Sciences de la vie - Situation d'urgence

Le «Tout-Québec génomique» s'était rassemblé à Montréal le 18 octobre dernier pour procéder à l'inauguration des locaux d'un autre siège international. HUPO, la Human Proteome Organization, a ainsi retenu l'invitation lancée dès octobre 2003 lors du congrès mondial de l'organisme, tenu au Palais des congrès: le Dr John Bergeron, de l'université McGill, était alors l'hôte de 2000 spécialistes venus des quatre coins de la planète, avant de devenir le président élu par les 48 membres d'un conseil d'administration où 19 pays sont représentés.

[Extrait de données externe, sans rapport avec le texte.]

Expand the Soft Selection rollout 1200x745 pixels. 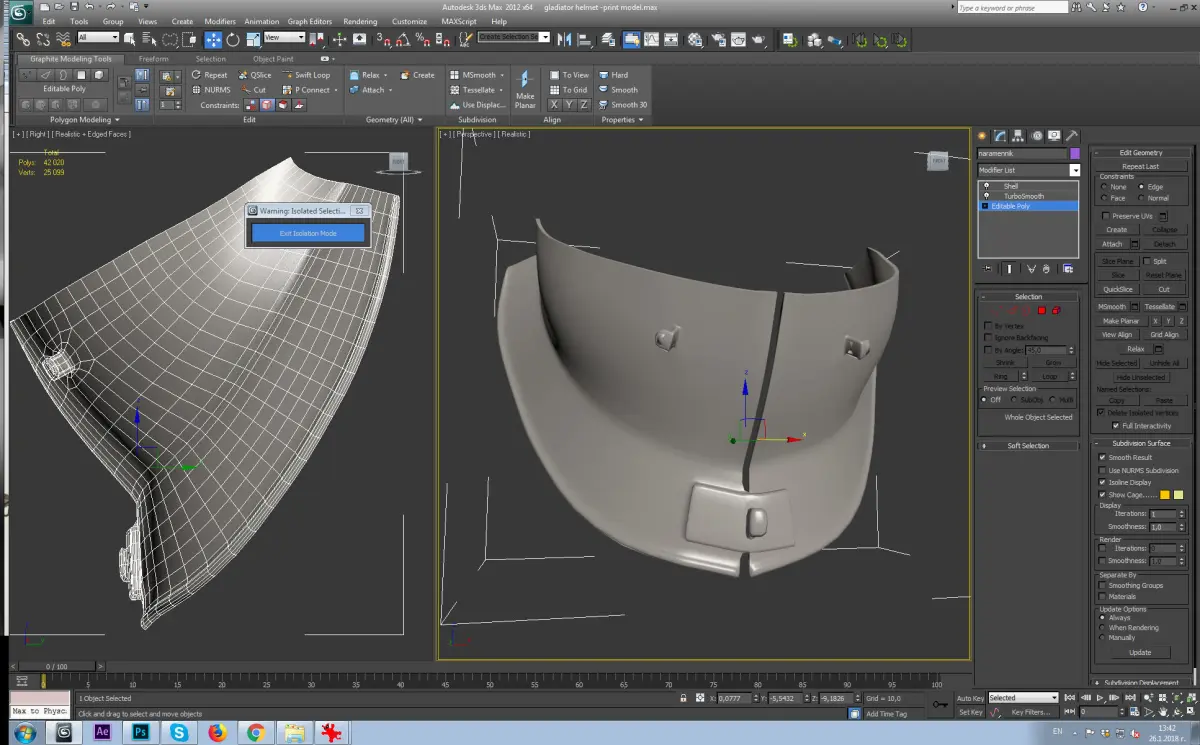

En janvier de cette année, l'organisme avait donc opté pour Montréal — et, par conséquent, pour le Centre d'innovation Génome Québec et université McGill — en tant que lieu d'ancrage de ses 2000 membres originaires de 69 pays. «C'est un jour important pour Montréal, le Québec, et l'ensemble du Canada, puisque nous accueillons aujourd'hui une organisation mondialement reconnue dans une discipline de pointe des sciences de la vie», déclarait alors le président de Montréal International, Marc G. Fortier.

Un autre succès pour Montréal, donc, pour cette ville où la recherche en santé semble florissante, appuyée par la présence immédiate ou à proximité de 29 multinationales, 85 entreprises de biotechnologie-santé et 22 fabricants de médicaments génériques. Au total, l'industrie pharmaceutique affiche un bilan où figurent 18 000 travailleurs et s'appuie sur la présence de 10 000 spécialistes du domaine, avec pour résultat que le Québec se classe au troisième rang à l'échelle de l'Amérique du Nord quant au nombre d'entreprises de biotechnologie.

Succès

À accumuler ainsi les statistiques, il semblerait que, s'il existe un secteur où le Québec peut dormir sur ses lauriers, c'est bien celui de cette industrie des sciences de la vie.

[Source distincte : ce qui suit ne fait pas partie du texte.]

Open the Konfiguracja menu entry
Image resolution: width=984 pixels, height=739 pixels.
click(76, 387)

Et pour s'en convaincre, ajoutons quelques réalisations récentes. Gemin X Biotechnologies affiche ainsi aujourd'hui une capitalisation de 102 millions de dollars: un franc succès pour cette compagnie née en 1997 d'une recherche portant sur le traitement du cancer initiée par deux chercheurs de McGill. Il y aussi Mistral, qui est à la veille de lancer sur le marché américain un futur médicament de «grande» consommation: cette pilule miracle pour les diabétiques pourrait faire la fortune de cette compagnie qui ne compte à ce jour que huit employés.

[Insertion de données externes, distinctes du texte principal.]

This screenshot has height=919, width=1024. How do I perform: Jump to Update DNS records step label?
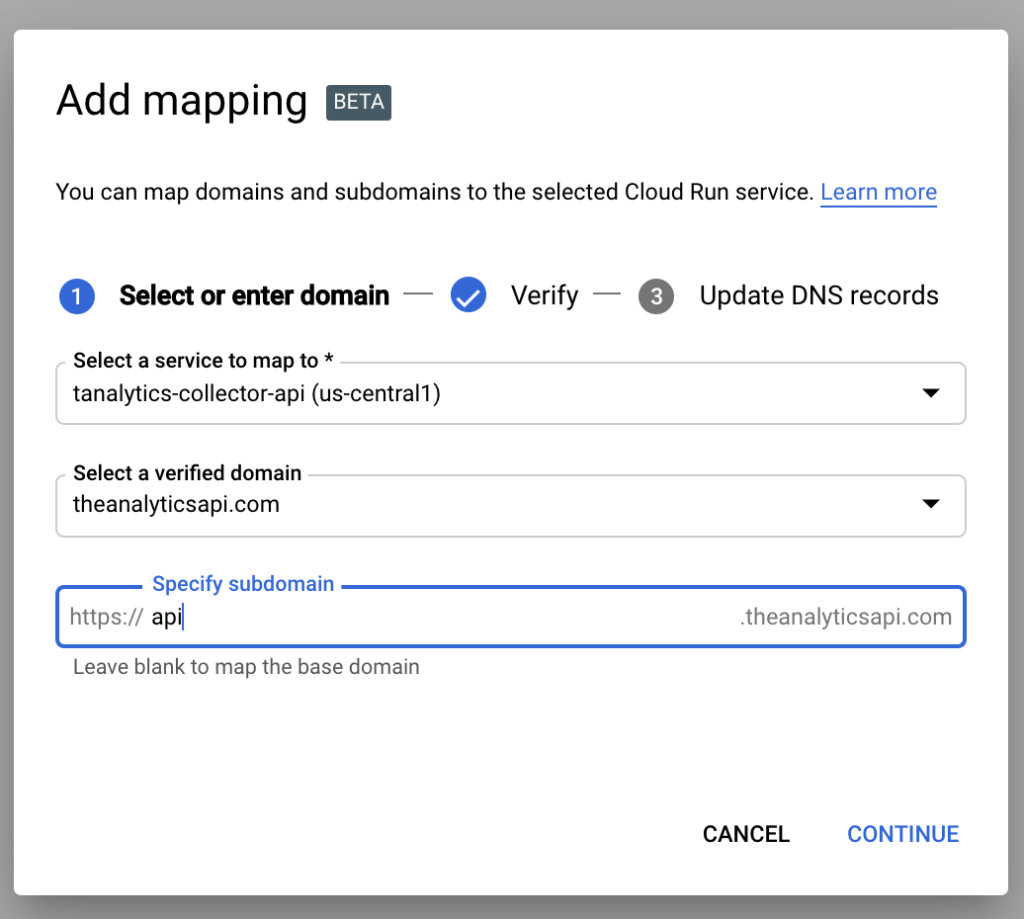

Et à poursuivre ainsi, tout irait pour le mieux, d'autant plus qu'en recherche, les universitaires sont loin de se croiser les bras: ce qui explique qu'un organisme comme Génome Québec soit bien en place et que le Fonds de la recherche en santé du Québec informe avec fierté que, dans ce secteur, le Québec obtient plus que sa part des subsides qu'y consacre le gouvernement fédéral.

Avenir

Mais cela suffit-il? Dans ce domaine, plus d'une multinationale (et certaines d'entre elles sont établies au Québec) tremble à la suite des divers recours collectifs portant sur des milliards de dollars et, à une plus petite échelle, locale cette fois, il s'est trouvé récemment une compagnie devant faire cession d'édifice pour pouvoir mettre la main sur des actifs afin de poursuivre son programme de recherche. Dans cet univers, il faut bien le dire (et les multinationales le répètent à profusion), c'est en centaines de millions, près du milliard en fait, qu'il faut additionner les dollars pour comptabiliser les frais encourus dans la recherche d'un seul médicament.

Un indice de ces sommes, nécessaires pour jouer dans la cour des «grands», est donné par cette bagarre que conduit Johnson & Johnson pour acquérir Guidant, une compagnie dont le produit principal est un implant cardiaque: la transaction s'opérerait «à rabais», pour une somme avoisinant les 25 milliards! On comprend alors qu'il faut faire plus si on veut que le Québec améliore, ou même conserve, sa place dans le paysage des sciences de la vie. Et qui seront alors les bailleurs de fonds?

Si, en recherche, les divers ordres gouvernementaux sont présents, il faut savoir qu'il faut sortir des laboratoires universitaires pour développer à grande échelle les nouveaux médicaments: Merck Frosst informait récemment que la compagnie développait à l'interne toute recherche portant sur un produit pour grand public (car, si succès il y a, les revenus sont à la clé, et il n'est point question de voir le privé semer à tout vent ce que son activité génère).

Pour l'instant, que Montréal et le Québec se consolent: ce coin d'Amérique est toujours dans le peloton de tête, du moins par le nombre d'intervenants qui s'y retrouvent.